ANC Chief Representative for Mozambique
- In office 1975–1983

Personal details
- Born: 16 October 1938 Port Elizabeth, South Africa
- Died: September 7, 2011 (aged 72)
- Awards: Operational Medal for Southern Africa South Africa Service Medal Unitas (Unity) Medal
- Nickname(s): Mxwako, Lennox Lagu

Military service
- Allegiance: South Africa
- Branch/service: South African Army UMkhonto we Sizwe
- Years of service: 1961–1999
- Rank: Lieutenant General
- Commands: uMkhonto we Sizwe
- Battles/wars: Wankie-Sipolilo Campaign

= Lennox Lagu =

Lennox Lagu, born Mongameli Johnson Tshali (16 October 1938 – 7 September 2011) was a commander of Umkhonto we Sizwe (MK), the armed wing of the African National Congress (ANC). He was a major general in the South African National Defence Force (SANDF). He was posthumously promoted to Lieutenant General, and the only general in the history of South African military to be promoted posthumously. He opposed the apartheid government.

== Early life ==

Mongameli Tshali was born in Port Elizabeth on 16 October 1938, and was the eldest child. He did his primary and senior secondary schooling at Upper United Mission School and Newell High School in New Brighton respectively. He decided to join the fight against apartheid at a young age and left Port Elizabeth to join the struggle.

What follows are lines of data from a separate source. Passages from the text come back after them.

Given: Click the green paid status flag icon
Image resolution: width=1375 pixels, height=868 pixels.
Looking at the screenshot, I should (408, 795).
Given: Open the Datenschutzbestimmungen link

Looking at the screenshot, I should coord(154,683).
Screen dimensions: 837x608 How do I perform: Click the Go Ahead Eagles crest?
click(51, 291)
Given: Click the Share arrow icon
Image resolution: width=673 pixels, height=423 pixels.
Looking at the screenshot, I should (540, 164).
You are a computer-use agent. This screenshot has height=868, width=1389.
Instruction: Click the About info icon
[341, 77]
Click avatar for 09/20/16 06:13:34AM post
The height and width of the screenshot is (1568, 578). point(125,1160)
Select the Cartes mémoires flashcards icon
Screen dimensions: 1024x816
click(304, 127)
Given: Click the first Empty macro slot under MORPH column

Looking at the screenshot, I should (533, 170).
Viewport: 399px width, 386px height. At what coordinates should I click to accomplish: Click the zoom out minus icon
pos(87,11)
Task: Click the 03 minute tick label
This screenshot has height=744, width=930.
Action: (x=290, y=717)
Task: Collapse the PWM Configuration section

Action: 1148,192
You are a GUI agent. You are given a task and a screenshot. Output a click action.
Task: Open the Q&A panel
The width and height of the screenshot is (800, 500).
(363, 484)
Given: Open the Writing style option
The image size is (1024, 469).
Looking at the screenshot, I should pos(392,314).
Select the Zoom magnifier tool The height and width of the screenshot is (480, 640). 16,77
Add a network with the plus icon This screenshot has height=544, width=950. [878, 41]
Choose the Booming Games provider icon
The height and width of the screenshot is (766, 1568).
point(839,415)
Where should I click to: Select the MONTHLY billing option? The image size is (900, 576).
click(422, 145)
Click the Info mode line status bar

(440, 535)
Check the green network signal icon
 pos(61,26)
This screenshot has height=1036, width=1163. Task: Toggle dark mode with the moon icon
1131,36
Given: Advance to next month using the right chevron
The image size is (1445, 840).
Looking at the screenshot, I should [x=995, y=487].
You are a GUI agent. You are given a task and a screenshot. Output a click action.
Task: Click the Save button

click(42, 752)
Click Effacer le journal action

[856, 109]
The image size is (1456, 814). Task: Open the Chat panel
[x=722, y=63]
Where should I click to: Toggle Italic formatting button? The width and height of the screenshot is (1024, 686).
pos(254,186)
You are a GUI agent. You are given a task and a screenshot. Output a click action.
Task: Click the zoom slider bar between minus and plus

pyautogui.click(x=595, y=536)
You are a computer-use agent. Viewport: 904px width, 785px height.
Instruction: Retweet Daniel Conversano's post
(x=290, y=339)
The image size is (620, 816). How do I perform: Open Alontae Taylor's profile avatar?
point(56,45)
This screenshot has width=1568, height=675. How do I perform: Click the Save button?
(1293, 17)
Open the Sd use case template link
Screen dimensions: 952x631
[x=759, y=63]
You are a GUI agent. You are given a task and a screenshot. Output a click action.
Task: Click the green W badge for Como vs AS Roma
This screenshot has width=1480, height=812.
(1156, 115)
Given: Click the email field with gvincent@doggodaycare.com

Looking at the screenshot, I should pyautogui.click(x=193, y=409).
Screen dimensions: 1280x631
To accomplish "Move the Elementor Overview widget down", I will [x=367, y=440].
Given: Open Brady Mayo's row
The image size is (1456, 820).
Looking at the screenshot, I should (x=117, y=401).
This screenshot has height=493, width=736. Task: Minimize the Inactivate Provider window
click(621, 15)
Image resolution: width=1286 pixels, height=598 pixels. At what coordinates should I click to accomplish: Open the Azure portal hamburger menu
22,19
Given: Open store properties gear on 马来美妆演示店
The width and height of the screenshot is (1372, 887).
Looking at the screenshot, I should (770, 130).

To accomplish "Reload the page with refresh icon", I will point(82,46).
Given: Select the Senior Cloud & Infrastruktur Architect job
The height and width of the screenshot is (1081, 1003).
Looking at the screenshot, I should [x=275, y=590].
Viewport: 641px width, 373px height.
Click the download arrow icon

Whilst in exile in Zambia, Tshali married Olipah Tshali until her death in 2002. They had 4 children Sebenzile Tshali, Zamile Tshali, Zuzeka Tshali and Sanele Tshali.

== Military career ==

Tshali joined the ANC and MK in 1961; he served in various capacities until his return to South Africa in 1992. He served as an MK commander in the former Union of Soviet Socialist Republic (USSR), Tanzania, Angola, Zambia, Zimbabwe and Mozambique. He served as the ANC Chief Representative in Mozambique between 1975 and 1983.
In 1967–1968, Tshali was the deputy commander of the Luthuli Contingent which fought alongside Zimbabwean People’s Revolutionary Army (ZIPRA) forces in the Wankie Sipolilo campaign.

In 1994, Tshali was integrated into the SANDF where he obtained the rank of major general and served the South African Army as the leader of Project Juggernaut which dealt with issues of troop discipline.